Preguntas frecuentes

  • ¿Los jubilados realmente le quitan el empleo a los jóvenes?
    En la mayoría de los sectores, ambos acaban siendo empujados hacia empleos mal pagados por presión económica y una protección laboral débil. El problema central es estructural, no generacional.
  • ¿Por qué tantos jubilados siguen trabajando?
    Algunos disfrutan de su actividad, pero muchos están cubriendo déficits en la pensión, respondiendo al aumento del coste de vida, pagando gastos médicos o liquidando deudas acumuladas a lo largo de los años.
  • ¿Es malo que un joven sienta rabia al ver a personas mayores en empleos que considera "suyos"?
    La rabia es una respuesta humana comprensible; lo esencial es dirigirla hacia las políticas y las prácticas de los empleadores, no hacia individuos que también están intentando sobrevivir.
  • ¿Qué pueden hacer las empresas para aliviar esta tensión intergeneracional?

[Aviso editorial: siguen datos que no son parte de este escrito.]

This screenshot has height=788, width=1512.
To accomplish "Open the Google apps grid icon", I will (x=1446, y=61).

    Pueden crear funciones compartidas, valorar la mentoría, ofrecer jubilación gradual y hablar con honestidad sobre salarios y promoción para todas las edades.
  • Como trabajador, ¿cómo puedo reaccionar de forma más constructiva?
    Comienza por preguntar por la historia de la otra persona, busca formas de intercambiar habilidades y apoya las iniciativas que protejan tanto a los trabajadores jóvenes como a los jubilados.